Several other states, including MA and Washington, have explicitly said that abortions are not part of the restrictions against non-essential procedures, and multiple medical groups have said that abortions are a part of "comprehensive health care" and should not be canceled, The Washington Post reported.

"As our country grapples with how to address this public health emergency, anti-choice politicians in OH are brazenly exploiting a global pandemic to roll back access to abortion care", said the president of NARAL, a nonprofit which opposes abortion restrictions, Ilyse Hogue, in a statement shared with Newsweek.

But NARAL Pro-Choice Ohio executive director Kellie Copeland said abortion is time-sensitive and can not be significantly delayed without profound consequences.

If abortion is health care, as the abortion industry claims, this is an opportunity for them to act like it and comply with the governor's order.

Preterm of Cleveland, another abortion provider, also refused to comply with the order to halt abortions during the coronavirus pandemic.
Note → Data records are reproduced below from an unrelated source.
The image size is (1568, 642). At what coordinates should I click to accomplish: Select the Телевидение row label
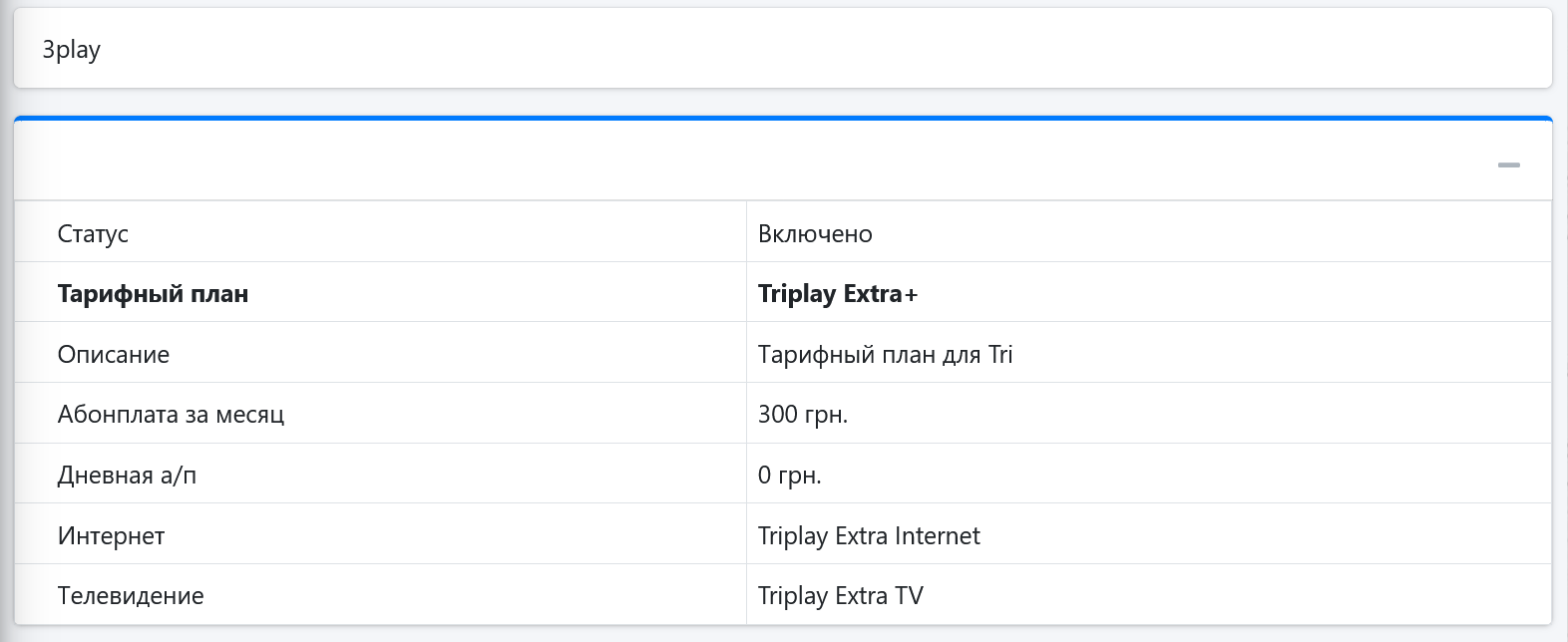click(x=131, y=596)
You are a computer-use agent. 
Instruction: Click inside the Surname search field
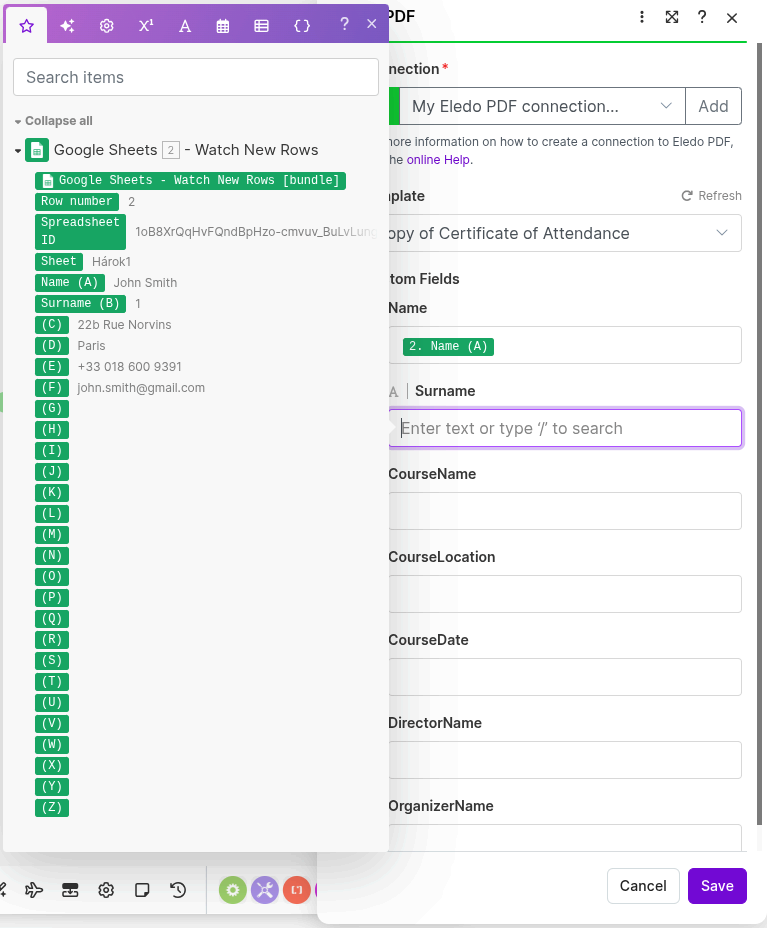565,427

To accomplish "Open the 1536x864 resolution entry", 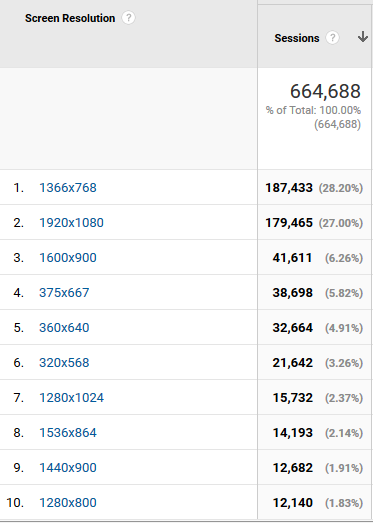I will point(68,433).
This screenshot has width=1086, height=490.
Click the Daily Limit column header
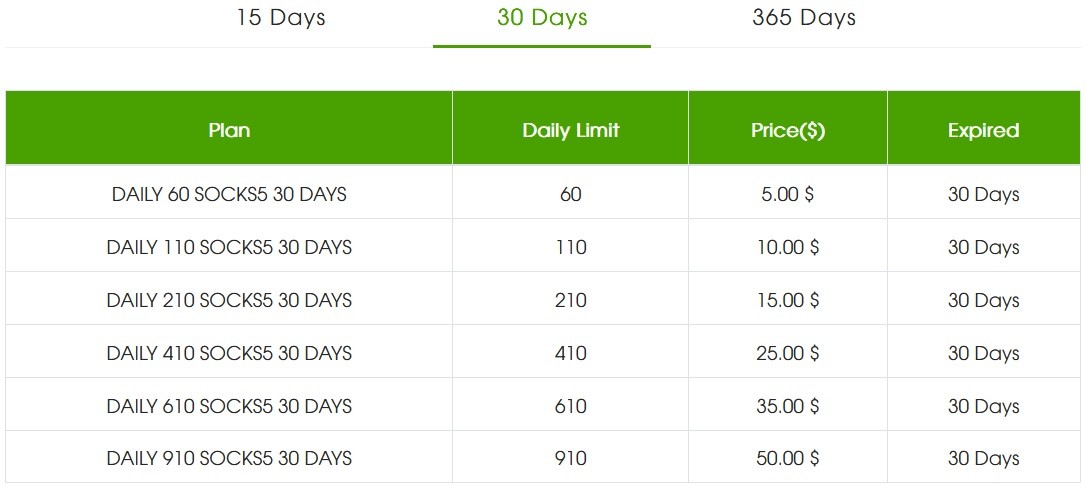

Some hospitals in the United States have already reported re-using surgical masks amid shortages.

OH leaders, and in particular its governor, have been lauded over its aggressive steps to combat coronavirus, including schools and a host of businesses including bars, restaurants, nail salons, barbershops, and tattoo parlors.

Ohio Right to Life, an anti-abortion group that had sent a letter of complaint to Planned Parenthood of Greater Ohio prior to Yost's order, applauded the Attorney General's decision.